Miguel había huido a Portugal para desde allí, como tantos otros, embarcar rumbo a la libertad. El criminal presidente Salazar lo entregó al golpista general Franco, a saber a cambio de qué. Así, aquel jilguero que cantaba versos de carbón encendido de los que brotaba agua y miel fue, por la gracia de Dios, condenado a devorar y vomitar eternamente su canto en las cloacas del fascismo. En el año 2011, su familia presentó ante la Sala de lo Militar del Tribunal Supremo de este miserable país, un recurso extraordinario de revisión de su condena en atención a la tan necesaria Ley de la Memoria Histórica. Pues bien, en aquel momento tampoco le fue concedida la gracia de su resarcimiento humano, moral y justo. Declinaron los jueces la propuesta con los subterfugios legales que con tanta habilidad manejan para absolver a mafiosos y corruptos que tanto abundan en el laberinto español.
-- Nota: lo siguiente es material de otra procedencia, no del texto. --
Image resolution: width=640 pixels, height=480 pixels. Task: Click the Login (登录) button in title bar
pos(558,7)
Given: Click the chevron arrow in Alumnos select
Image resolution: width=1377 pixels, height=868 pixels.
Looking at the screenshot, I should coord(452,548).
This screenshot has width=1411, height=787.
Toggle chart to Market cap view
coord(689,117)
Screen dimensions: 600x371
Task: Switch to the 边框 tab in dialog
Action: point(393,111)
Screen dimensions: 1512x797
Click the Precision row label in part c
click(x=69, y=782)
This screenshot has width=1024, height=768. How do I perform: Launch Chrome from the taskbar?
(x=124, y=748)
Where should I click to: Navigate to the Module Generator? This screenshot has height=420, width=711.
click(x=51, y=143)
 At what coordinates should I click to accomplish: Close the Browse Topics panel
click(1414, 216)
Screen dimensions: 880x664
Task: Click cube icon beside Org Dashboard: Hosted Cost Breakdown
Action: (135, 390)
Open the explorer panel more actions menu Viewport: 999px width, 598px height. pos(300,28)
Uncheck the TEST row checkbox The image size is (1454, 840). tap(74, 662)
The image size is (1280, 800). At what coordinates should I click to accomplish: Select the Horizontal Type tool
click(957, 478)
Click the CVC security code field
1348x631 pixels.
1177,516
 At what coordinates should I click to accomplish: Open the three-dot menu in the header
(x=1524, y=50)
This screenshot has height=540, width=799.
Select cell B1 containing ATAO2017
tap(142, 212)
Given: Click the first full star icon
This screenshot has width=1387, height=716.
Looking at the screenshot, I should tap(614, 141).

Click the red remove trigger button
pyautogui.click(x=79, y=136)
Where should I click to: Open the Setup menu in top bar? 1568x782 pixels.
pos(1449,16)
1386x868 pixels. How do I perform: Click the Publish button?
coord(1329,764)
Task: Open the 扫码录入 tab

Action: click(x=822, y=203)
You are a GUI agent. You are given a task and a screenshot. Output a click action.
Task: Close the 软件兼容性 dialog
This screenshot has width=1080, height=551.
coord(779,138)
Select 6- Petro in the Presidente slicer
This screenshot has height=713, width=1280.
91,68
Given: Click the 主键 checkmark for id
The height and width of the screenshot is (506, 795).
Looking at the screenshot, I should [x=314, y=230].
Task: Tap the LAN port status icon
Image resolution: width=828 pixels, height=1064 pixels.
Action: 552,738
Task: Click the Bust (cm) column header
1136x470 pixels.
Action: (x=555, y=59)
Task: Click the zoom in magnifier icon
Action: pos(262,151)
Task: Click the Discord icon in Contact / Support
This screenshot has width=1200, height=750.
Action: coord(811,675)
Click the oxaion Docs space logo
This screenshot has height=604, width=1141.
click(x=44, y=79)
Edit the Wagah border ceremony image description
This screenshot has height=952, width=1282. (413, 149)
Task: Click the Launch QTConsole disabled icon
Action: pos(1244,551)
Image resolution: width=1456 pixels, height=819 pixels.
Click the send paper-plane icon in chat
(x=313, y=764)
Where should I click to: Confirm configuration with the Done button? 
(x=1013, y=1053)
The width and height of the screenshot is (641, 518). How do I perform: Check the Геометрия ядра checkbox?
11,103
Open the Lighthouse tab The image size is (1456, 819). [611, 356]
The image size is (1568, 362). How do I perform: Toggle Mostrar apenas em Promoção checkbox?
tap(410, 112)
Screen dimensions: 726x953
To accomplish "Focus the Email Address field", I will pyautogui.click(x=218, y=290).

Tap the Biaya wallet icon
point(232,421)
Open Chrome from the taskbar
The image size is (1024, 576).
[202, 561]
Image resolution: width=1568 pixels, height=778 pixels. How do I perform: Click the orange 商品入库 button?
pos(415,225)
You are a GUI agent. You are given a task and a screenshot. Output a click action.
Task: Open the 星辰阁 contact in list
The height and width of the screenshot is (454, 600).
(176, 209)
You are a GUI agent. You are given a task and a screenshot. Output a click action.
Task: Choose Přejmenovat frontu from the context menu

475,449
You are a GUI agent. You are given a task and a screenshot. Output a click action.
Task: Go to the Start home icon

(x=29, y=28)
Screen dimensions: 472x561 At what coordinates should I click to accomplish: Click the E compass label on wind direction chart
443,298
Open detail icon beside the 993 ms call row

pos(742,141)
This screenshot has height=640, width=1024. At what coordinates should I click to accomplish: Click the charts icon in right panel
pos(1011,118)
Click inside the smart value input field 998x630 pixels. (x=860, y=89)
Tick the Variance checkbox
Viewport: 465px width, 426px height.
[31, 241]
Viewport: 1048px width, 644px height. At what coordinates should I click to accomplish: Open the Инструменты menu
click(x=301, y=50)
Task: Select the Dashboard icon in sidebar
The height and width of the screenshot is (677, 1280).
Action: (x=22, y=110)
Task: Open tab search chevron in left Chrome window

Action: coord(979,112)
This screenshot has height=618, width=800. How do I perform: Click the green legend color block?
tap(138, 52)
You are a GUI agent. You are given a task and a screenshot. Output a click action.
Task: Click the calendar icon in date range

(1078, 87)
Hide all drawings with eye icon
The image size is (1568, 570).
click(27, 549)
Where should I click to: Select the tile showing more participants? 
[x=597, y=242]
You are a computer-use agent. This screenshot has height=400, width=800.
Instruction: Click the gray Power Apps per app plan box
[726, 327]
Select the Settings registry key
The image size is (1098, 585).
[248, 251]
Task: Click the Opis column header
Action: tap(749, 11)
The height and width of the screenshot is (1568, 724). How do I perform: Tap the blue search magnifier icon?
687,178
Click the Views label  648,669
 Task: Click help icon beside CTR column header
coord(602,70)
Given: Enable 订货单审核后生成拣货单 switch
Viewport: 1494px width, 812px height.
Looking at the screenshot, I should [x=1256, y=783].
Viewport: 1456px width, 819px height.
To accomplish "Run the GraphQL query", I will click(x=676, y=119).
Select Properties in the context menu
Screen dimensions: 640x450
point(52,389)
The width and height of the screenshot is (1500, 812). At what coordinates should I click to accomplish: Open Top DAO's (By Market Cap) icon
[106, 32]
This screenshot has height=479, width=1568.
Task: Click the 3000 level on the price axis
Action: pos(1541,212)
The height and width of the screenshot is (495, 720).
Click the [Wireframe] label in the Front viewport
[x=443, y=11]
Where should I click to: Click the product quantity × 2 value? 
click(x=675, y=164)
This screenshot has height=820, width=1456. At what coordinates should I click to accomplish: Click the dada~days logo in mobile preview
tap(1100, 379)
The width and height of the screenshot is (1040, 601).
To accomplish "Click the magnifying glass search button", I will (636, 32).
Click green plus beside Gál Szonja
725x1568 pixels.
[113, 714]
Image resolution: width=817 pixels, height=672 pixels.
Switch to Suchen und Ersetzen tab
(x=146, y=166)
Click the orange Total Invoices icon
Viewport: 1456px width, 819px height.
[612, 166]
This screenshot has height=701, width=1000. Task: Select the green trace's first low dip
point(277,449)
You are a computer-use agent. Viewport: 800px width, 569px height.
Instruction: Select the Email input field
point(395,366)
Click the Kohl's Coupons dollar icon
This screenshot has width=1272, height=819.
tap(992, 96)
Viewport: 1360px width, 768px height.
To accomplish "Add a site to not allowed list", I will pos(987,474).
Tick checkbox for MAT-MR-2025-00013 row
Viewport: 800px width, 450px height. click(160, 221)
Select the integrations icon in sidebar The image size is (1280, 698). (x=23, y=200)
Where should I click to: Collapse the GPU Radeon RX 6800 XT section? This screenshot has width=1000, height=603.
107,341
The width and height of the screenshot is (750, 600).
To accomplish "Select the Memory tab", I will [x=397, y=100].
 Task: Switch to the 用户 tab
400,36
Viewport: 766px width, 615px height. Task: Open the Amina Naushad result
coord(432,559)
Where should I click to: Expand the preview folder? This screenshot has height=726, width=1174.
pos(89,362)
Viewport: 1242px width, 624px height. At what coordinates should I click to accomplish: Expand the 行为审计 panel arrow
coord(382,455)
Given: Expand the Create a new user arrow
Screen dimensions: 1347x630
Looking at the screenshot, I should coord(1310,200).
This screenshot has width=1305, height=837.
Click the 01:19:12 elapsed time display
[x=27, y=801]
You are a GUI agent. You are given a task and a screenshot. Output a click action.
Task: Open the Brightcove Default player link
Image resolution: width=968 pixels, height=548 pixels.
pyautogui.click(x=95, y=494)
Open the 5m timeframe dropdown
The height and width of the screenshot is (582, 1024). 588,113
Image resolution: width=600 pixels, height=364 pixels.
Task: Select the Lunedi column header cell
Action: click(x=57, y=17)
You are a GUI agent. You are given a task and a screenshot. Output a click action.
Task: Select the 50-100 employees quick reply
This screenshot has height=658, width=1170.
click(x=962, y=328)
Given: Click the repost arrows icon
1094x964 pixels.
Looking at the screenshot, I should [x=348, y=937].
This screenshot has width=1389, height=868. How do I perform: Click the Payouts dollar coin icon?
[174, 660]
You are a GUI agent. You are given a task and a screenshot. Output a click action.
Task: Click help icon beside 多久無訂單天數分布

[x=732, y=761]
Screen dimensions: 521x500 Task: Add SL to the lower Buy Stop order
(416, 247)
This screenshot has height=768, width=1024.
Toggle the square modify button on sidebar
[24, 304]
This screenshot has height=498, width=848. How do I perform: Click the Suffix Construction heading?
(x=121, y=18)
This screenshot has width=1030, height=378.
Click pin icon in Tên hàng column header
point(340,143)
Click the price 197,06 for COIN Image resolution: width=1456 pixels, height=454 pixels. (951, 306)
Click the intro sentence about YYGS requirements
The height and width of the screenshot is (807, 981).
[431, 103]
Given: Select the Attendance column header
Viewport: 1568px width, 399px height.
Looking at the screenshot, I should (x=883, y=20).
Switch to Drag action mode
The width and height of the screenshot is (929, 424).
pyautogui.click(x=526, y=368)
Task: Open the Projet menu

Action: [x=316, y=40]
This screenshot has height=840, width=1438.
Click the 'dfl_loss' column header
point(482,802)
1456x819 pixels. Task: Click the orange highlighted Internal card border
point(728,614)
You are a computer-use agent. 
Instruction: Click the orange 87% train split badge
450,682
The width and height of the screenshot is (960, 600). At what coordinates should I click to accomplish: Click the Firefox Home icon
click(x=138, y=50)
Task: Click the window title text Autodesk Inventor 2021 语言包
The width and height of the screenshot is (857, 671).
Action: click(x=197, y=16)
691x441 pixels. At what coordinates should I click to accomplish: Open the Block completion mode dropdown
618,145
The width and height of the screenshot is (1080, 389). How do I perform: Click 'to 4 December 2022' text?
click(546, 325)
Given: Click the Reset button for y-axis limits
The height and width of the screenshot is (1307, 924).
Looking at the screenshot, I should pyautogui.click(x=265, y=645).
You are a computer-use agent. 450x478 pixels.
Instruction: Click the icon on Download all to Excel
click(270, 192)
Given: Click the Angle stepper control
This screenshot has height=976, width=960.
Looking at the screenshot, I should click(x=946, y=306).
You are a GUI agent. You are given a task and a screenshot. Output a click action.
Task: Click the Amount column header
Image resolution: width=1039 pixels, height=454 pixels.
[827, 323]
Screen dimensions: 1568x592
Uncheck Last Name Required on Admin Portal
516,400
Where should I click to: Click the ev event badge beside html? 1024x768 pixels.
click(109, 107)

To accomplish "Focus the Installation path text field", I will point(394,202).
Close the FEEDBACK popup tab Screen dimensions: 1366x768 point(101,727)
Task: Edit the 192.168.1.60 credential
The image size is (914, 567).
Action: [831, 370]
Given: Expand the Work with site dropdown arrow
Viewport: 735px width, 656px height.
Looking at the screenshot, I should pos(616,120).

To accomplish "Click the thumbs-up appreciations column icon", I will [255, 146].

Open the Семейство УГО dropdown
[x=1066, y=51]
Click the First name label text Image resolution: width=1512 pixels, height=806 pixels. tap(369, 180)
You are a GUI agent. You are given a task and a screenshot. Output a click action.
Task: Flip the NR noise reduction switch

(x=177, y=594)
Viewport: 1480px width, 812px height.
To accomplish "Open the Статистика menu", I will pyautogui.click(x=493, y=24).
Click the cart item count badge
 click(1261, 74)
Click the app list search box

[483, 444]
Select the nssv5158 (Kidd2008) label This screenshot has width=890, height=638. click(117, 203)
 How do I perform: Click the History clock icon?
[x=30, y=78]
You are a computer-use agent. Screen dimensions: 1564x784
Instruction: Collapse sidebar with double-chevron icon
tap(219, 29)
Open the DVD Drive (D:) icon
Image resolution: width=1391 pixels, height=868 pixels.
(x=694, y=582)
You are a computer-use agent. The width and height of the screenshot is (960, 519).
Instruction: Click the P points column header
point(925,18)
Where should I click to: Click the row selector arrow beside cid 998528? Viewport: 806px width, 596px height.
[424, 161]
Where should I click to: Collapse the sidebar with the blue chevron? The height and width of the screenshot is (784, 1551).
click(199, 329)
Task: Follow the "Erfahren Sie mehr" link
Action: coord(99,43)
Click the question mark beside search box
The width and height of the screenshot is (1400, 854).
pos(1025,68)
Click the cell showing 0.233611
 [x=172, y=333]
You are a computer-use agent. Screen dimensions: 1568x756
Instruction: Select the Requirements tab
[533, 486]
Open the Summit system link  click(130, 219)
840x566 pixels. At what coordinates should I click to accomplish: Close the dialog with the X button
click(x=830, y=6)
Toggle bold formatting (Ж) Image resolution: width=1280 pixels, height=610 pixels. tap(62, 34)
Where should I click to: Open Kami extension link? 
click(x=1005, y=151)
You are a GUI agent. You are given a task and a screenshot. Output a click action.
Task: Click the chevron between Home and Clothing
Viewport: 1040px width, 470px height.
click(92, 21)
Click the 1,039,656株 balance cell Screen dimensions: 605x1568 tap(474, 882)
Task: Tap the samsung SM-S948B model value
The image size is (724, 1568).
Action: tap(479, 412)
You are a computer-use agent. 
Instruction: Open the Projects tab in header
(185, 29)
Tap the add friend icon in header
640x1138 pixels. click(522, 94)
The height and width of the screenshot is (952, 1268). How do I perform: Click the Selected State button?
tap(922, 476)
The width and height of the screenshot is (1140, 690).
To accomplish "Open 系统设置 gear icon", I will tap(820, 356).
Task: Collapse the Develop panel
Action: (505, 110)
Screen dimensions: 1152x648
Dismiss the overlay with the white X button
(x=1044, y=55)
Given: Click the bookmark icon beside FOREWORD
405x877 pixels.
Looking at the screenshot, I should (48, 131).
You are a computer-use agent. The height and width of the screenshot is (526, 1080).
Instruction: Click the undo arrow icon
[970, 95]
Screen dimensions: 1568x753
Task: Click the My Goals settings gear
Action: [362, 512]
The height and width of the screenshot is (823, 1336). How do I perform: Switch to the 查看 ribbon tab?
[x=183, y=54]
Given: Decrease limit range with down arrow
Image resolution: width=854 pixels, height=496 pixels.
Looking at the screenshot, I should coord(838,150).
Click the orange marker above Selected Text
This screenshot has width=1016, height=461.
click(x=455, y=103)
Todavía hoy no halló perdón la poesía. Más bien pululan por el Congreso de los Diputados portavoces que dicen sin despeinarse que la memoria histórica solo sirve para que unos abueletes se lleven unas subvenciones a costa de unos familiares que nadie sabe donde fueron enterrados. ¡Qué vergüenza!

Lo verdaderamente patético es que este tipejo siga en su puesto y ovacionado. Pero el poeta y su canto no pasarán por mucho que se empeñen las autoridades de este mundo. Su verso permanece: «Aquí estoy para vivir/ mientras el alma me suene,/ y aquí estoy para morir,/ cuando la hora me llegue,/ en los veneros del pueblo/ desde ahora y desde siempre./ Varios tragos es la vida/ y un solo trago la muerte». Esta es la tragedia. La frialdad y el distanciamiento del poder por un lado y el apego y el amor del poeta por el otro. El poder asesina en cualquier grado, la poesía resucita, perdona y ama para siempre.

Miguel dejó escrita la concepción primaria de su hijo: «He poblado tu vientre de amor y sementera,/ he prolongado el eco de sangre a que respondo/ y espero sobre el surco como el arado espera:/ he llegado hasta el fondo». Leyendo estos versos mis lágrimas se preguntan, cómo se atreve un tribunal o un zafio a reírse del agua y del pan del alma. Cuando nació el niño concebido, su esposa le escribió al penal diciéndole que solo tenía cebolla y pan para alimentarlo. Miguel contestó: «En la cuna del hambre/ mi niño estaba./ Con sangre de cebolla/ se amamantaba».

Pero los estúpidos siguen allá arriba, atrincherados en sus palacios de nácar. El rayo que no cesa de Miguel Hernández habrá de abatirlos al alba de una futura primavera. Y nuestras lágrimas regarán sus versos.